§ **YOUR INSTRUCTIONS**
Can you convert the items from the line with "Click the Price" up to and including the line with "Click Additional .ini" into a JSON list of strings, one string per line, with blank lines left out?

§ **EXTRACTED RECORDS**

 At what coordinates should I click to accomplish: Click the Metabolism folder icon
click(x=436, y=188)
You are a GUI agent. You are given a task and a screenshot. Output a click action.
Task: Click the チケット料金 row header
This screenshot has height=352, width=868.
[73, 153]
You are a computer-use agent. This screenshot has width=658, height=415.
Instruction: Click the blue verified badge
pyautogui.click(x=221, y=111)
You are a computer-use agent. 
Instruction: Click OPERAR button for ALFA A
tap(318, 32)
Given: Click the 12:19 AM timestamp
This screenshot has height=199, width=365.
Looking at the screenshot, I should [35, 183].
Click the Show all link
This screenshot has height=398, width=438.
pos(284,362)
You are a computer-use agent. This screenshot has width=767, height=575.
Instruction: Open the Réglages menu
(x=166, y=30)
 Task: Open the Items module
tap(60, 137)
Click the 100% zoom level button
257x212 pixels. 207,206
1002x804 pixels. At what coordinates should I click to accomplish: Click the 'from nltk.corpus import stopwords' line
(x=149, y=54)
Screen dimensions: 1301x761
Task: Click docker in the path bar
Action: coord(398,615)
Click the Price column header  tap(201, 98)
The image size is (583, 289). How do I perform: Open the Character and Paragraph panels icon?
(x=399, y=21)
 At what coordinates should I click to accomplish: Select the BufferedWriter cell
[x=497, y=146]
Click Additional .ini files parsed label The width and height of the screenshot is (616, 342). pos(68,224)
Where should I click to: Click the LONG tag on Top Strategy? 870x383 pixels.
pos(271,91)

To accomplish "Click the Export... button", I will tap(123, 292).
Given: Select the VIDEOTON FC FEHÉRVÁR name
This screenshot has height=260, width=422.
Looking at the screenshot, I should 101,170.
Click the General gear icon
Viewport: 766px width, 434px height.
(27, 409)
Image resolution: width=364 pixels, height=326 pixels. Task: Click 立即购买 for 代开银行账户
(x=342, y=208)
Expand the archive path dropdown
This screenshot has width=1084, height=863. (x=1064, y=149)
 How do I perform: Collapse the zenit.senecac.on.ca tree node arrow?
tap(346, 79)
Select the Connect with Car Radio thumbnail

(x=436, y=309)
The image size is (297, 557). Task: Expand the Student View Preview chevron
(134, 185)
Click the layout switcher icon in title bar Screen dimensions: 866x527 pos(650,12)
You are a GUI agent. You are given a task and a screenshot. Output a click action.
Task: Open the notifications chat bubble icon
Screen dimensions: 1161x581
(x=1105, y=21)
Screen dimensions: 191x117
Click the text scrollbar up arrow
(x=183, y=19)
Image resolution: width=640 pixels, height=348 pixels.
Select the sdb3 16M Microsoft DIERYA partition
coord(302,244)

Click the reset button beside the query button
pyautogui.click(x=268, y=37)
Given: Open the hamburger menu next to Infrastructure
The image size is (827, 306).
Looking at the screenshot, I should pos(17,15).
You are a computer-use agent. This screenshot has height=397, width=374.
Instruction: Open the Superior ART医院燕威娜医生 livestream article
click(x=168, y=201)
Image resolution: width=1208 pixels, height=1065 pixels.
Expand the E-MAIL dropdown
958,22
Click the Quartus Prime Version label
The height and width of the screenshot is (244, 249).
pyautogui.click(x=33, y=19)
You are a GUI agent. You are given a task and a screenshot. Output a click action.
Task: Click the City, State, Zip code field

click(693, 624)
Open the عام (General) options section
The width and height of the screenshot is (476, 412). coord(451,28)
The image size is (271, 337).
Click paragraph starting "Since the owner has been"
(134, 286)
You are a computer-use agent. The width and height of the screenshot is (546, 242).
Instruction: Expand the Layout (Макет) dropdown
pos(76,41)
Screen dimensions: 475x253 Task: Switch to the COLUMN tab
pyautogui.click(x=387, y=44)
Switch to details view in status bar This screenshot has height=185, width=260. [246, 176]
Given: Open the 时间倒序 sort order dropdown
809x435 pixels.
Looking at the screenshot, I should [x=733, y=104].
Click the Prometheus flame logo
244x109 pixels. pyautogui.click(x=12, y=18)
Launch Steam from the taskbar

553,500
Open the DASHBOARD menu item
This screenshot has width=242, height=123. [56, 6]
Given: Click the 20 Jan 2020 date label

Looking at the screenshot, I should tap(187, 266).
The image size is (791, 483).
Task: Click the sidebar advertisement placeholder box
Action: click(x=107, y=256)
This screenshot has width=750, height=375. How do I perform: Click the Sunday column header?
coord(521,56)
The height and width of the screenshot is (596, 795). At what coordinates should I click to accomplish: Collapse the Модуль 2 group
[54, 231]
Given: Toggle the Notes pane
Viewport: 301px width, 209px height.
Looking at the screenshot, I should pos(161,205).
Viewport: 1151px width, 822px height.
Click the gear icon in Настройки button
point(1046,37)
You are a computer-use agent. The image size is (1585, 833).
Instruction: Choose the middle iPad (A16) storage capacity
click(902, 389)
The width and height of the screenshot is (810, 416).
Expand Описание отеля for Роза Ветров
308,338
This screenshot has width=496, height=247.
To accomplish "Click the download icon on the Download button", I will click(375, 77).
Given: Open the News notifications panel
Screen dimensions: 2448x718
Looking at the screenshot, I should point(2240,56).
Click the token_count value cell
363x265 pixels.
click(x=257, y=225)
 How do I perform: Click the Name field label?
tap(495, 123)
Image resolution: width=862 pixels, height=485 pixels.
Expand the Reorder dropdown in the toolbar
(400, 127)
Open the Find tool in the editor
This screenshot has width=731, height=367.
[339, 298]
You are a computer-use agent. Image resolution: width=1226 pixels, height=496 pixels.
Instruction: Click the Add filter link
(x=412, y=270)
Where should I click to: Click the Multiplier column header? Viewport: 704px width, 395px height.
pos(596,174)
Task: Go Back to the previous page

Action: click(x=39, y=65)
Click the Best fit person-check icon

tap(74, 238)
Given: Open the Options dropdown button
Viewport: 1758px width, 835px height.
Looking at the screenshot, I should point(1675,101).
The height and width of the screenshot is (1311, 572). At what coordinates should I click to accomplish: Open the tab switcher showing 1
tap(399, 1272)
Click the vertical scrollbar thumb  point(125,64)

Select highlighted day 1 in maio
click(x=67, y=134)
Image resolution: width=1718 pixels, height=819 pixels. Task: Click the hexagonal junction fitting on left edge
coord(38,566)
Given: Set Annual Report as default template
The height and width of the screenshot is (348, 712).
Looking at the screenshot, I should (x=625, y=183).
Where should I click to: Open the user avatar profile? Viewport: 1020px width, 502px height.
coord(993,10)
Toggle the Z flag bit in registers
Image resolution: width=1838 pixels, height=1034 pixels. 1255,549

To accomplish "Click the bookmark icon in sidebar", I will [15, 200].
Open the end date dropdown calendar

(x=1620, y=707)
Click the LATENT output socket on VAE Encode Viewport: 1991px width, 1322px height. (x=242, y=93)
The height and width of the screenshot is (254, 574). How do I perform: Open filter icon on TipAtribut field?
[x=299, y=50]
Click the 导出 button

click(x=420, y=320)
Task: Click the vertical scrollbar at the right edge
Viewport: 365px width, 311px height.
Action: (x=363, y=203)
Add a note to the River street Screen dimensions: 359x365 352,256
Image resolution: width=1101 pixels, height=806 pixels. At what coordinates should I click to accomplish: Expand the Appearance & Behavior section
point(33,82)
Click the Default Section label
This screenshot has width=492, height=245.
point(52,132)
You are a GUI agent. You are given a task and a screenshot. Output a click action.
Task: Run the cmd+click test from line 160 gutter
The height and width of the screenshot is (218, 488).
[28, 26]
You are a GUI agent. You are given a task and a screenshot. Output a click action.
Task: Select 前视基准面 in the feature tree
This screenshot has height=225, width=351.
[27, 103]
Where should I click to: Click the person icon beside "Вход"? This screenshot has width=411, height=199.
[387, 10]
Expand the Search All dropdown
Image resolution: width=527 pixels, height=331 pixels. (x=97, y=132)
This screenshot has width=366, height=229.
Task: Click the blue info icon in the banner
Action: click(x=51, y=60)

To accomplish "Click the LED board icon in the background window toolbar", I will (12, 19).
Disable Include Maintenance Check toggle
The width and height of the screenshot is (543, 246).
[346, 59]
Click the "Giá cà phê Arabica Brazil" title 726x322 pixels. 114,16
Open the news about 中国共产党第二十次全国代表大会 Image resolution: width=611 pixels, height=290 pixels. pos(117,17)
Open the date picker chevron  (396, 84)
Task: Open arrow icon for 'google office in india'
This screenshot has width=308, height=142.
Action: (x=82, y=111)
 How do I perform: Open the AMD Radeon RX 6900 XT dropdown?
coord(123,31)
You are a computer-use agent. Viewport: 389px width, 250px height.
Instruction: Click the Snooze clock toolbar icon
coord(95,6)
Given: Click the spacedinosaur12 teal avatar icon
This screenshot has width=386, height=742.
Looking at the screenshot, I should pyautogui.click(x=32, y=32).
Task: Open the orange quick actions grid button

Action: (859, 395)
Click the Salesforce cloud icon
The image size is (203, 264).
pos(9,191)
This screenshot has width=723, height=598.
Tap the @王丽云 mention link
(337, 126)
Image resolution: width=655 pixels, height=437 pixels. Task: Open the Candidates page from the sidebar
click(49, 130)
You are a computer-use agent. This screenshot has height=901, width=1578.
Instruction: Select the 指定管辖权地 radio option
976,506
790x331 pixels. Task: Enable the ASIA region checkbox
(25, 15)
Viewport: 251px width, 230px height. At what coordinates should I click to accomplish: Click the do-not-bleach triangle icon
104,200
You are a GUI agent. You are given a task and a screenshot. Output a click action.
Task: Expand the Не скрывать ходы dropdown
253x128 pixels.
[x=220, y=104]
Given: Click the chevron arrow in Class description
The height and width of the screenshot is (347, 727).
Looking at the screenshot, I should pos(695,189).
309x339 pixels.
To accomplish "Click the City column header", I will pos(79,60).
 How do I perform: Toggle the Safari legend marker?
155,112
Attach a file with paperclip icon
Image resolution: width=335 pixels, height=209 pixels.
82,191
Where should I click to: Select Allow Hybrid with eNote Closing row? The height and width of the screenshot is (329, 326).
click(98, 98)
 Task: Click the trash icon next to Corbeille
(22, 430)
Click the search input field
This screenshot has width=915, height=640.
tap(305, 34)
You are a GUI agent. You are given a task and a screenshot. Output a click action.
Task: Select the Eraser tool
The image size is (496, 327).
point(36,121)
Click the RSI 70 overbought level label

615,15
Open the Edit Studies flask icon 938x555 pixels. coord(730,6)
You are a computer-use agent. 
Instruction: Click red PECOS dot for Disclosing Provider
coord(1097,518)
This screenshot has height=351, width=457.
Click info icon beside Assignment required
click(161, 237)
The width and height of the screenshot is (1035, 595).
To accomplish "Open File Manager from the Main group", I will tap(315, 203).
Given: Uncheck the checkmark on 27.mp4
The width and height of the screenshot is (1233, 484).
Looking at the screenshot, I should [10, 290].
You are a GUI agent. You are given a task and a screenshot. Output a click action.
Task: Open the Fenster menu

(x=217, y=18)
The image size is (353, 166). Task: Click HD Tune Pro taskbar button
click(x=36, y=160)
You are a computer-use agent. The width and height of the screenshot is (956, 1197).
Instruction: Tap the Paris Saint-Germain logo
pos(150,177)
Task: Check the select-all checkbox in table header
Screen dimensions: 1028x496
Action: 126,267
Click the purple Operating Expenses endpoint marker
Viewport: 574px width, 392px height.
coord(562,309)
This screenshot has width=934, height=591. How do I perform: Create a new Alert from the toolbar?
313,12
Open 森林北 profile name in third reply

§ **FINISHED EXERCISE**
[
  "Click the Price column header  tap(201, 98)",
  "The image size is (583, 289). How do I perform: Open the Character and Paragraph panels icon?",
  "(x=399, y=21)",
  " At what coordinates should I click to accomplish: Select the BufferedWriter cell",
  "[x=497, y=146]",
  "Click Additional .ini files parsed label The width and height of the screenshot is (616, 342). pos(68,224)"
]